__What is asked__: In the NumPy transpose passage below, what does transposing a one-dimensional array do?

__Supplied passage__:
····················

Numpy transpose of 1D array not giving expected result
Transpose is a noop for one-dimensional arrays.
Add new axis and transpose:
>>> a[None].T
array([[1],
[2],
[3]])
>>> np.newaxis is None
True
Or reshape:
>>> a.reshape(a.shape+(1,))
array([[1],
[2],
[3]])
Or as @Sven Marnach suggested in comments, add new axis at the end:
>>> a[:,None]
array([[1],
[2],
[3]])
NumPy's transpose()
effectively reverses the shape of an array. If the array is one-dimensional, this means it has no effect.
In NumPy, the arrays
array([1, 2, 3])
and
array([1,
2,
3])
are actually the same – they only differ in whitespace. What you probably want are the corresponding two-dimensional arrays, for which transpose()
would work fine. Also consider using NumPy's matrix
type:
In [1]: numpy.matrix([1, 2, 3])
Out[1]: matrix([[1, 2, 3]])

····················

__Information supplied__:

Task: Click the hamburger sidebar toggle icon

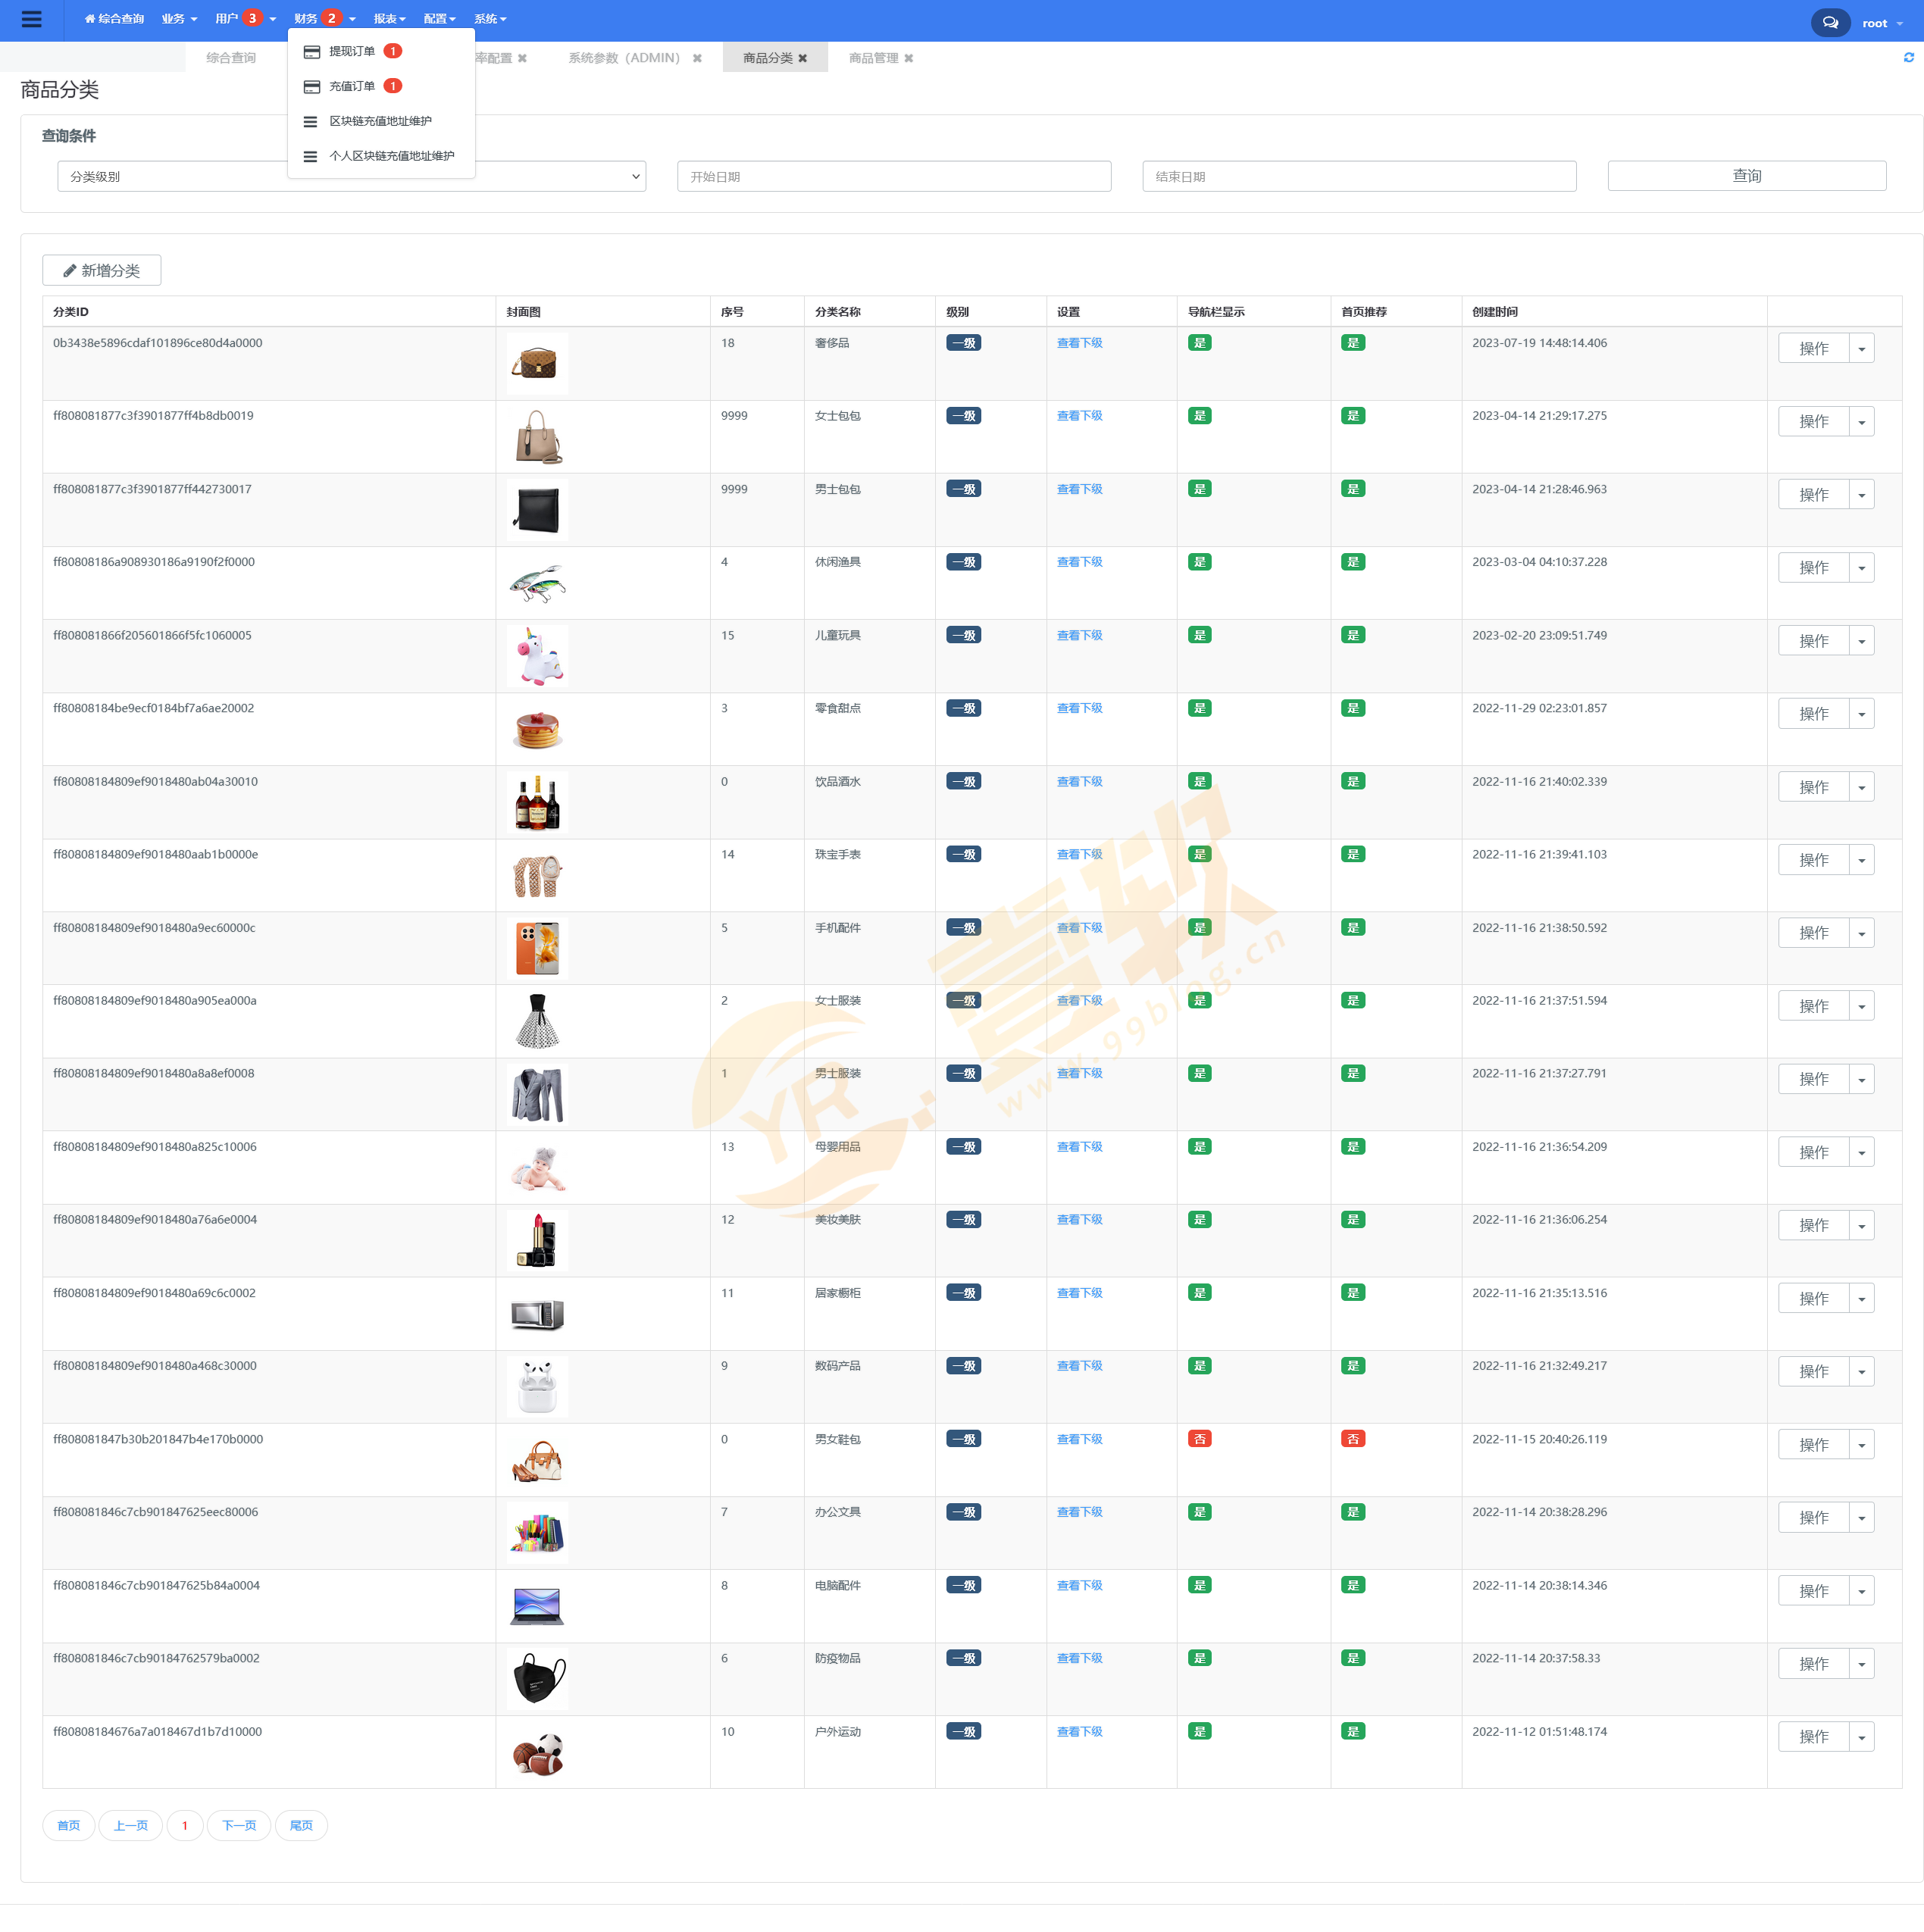Action: click(x=31, y=19)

····················

__Exercise answer__: Nothing. Transpose is a no-op for one-dimensional arrays.